WHAT IS NEEDED - Set down the listing below again, exactly as written.

*** Block opens ***

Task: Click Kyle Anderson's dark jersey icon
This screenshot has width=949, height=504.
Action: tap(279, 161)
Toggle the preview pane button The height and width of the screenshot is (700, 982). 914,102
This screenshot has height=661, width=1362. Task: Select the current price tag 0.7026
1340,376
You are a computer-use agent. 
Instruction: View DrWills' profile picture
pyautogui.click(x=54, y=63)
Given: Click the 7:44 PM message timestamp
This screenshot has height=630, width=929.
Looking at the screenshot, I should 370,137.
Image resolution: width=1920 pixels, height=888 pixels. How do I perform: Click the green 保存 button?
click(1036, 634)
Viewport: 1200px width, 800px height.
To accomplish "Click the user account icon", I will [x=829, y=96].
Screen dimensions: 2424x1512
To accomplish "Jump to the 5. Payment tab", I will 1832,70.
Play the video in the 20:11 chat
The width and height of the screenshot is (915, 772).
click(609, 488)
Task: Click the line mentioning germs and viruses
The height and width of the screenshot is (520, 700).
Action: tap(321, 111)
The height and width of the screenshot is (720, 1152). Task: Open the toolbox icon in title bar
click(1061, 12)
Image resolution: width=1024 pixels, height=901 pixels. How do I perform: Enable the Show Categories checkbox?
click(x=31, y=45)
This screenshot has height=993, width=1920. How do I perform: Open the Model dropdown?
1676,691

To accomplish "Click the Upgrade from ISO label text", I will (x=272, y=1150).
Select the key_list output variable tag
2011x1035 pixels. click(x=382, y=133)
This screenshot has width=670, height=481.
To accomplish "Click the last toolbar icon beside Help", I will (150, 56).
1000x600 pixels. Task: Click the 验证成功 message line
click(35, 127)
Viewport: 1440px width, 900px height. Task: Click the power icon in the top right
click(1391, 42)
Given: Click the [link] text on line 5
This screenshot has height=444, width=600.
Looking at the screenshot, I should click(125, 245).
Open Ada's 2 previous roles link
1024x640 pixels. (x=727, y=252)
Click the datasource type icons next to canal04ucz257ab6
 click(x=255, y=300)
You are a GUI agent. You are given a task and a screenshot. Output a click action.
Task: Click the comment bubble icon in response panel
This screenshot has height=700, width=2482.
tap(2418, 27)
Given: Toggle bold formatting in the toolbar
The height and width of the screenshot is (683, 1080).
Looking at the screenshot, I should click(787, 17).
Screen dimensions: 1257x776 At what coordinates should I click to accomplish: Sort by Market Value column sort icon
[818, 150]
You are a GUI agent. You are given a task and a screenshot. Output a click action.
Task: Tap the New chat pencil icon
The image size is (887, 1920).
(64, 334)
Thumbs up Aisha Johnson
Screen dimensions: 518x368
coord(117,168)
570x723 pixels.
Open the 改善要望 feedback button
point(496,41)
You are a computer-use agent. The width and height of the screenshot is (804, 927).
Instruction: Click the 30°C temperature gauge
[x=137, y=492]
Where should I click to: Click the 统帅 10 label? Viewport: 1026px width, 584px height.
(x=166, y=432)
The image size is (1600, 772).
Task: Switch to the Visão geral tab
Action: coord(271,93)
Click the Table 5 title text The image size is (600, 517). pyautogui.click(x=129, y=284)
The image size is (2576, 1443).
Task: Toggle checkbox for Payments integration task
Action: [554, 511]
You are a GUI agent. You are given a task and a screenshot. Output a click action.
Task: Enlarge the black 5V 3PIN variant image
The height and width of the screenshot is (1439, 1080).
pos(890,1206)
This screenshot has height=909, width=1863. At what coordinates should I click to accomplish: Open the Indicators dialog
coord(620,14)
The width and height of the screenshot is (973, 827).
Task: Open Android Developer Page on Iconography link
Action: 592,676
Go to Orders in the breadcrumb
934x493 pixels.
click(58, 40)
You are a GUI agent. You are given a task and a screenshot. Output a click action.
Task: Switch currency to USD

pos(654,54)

*** Block closes ***

RESULT FOR THIS TASK -
Task: Click Kyle Anderson's dark jersey icon
This screenshot has width=949, height=504.
Action: tap(279, 161)
Toggle the preview pane button The height and width of the screenshot is (700, 982). 914,102
This screenshot has height=661, width=1362. Task: Select the current price tag 0.7026
1340,376
You are a computer-use agent. 
Instruction: View DrWills' profile picture
pyautogui.click(x=54, y=63)
Given: Click the 7:44 PM message timestamp
This screenshot has height=630, width=929.
Looking at the screenshot, I should 370,137.
Image resolution: width=1920 pixels, height=888 pixels. How do I perform: Click the green 保存 button?
click(1036, 634)
Viewport: 1200px width, 800px height.
To accomplish "Click the user account icon", I will [x=829, y=96].
Screen dimensions: 2424x1512
To accomplish "Jump to the 5. Payment tab", I will 1832,70.
Play the video in the 20:11 chat
The width and height of the screenshot is (915, 772).
click(609, 488)
Task: Click the line mentioning germs and viruses
The height and width of the screenshot is (520, 700).
Action: tap(321, 111)
The height and width of the screenshot is (720, 1152). Task: Open the toolbox icon in title bar
click(1061, 12)
Image resolution: width=1024 pixels, height=901 pixels. How do I perform: Enable the Show Categories checkbox?
click(x=31, y=45)
This screenshot has height=993, width=1920. How do I perform: Open the Model dropdown?
1676,691

To accomplish "Click the Upgrade from ISO label text", I will (x=272, y=1150).
Select the key_list output variable tag
2011x1035 pixels. click(x=382, y=133)
This screenshot has width=670, height=481.
To accomplish "Click the last toolbar icon beside Help", I will (150, 56).
1000x600 pixels. Task: Click the 验证成功 message line
click(35, 127)
Viewport: 1440px width, 900px height. Task: Click the power icon in the top right
click(1391, 42)
Given: Click the [link] text on line 5
This screenshot has height=444, width=600.
Looking at the screenshot, I should click(125, 245).
Open Ada's 2 previous roles link
1024x640 pixels. (x=727, y=252)
Click the datasource type icons next to canal04ucz257ab6
 click(x=255, y=300)
You are a GUI agent. You are given a task and a screenshot. Output a click action.
Task: Click the comment bubble icon in response panel
This screenshot has height=700, width=2482.
tap(2418, 27)
Given: Toggle bold formatting in the toolbar
The height and width of the screenshot is (683, 1080).
Looking at the screenshot, I should click(787, 17).
Screen dimensions: 1257x776 At what coordinates should I click to accomplish: Sort by Market Value column sort icon
[818, 150]
You are a GUI agent. You are given a task and a screenshot. Output a click action.
Task: Tap the New chat pencil icon
The image size is (887, 1920).
(64, 334)
Thumbs up Aisha Johnson
Screen dimensions: 518x368
coord(117,168)
570x723 pixels.
Open the 改善要望 feedback button
point(496,41)
You are a computer-use agent. The width and height of the screenshot is (804, 927).
Instruction: Click the 30°C temperature gauge
[x=137, y=492]
Where should I click to: Click the 统帅 10 label? Viewport: 1026px width, 584px height.
(x=166, y=432)
The image size is (1600, 772).
Task: Switch to the Visão geral tab
Action: coord(271,93)
Click the Table 5 title text The image size is (600, 517). pyautogui.click(x=129, y=284)
The image size is (2576, 1443).
Task: Toggle checkbox for Payments integration task
Action: [554, 511]
You are a GUI agent. You are given a task and a screenshot. Output a click action.
Task: Enlarge the black 5V 3PIN variant image
The height and width of the screenshot is (1439, 1080).
pos(890,1206)
This screenshot has height=909, width=1863. At what coordinates should I click to accomplish: Open the Indicators dialog
coord(620,14)
The width and height of the screenshot is (973, 827).
Task: Open Android Developer Page on Iconography link
Action: 592,676
Go to Orders in the breadcrumb
934x493 pixels.
click(58, 40)
You are a GUI agent. You are given a task and a screenshot. Output a click action.
Task: Switch currency to USD

pos(654,54)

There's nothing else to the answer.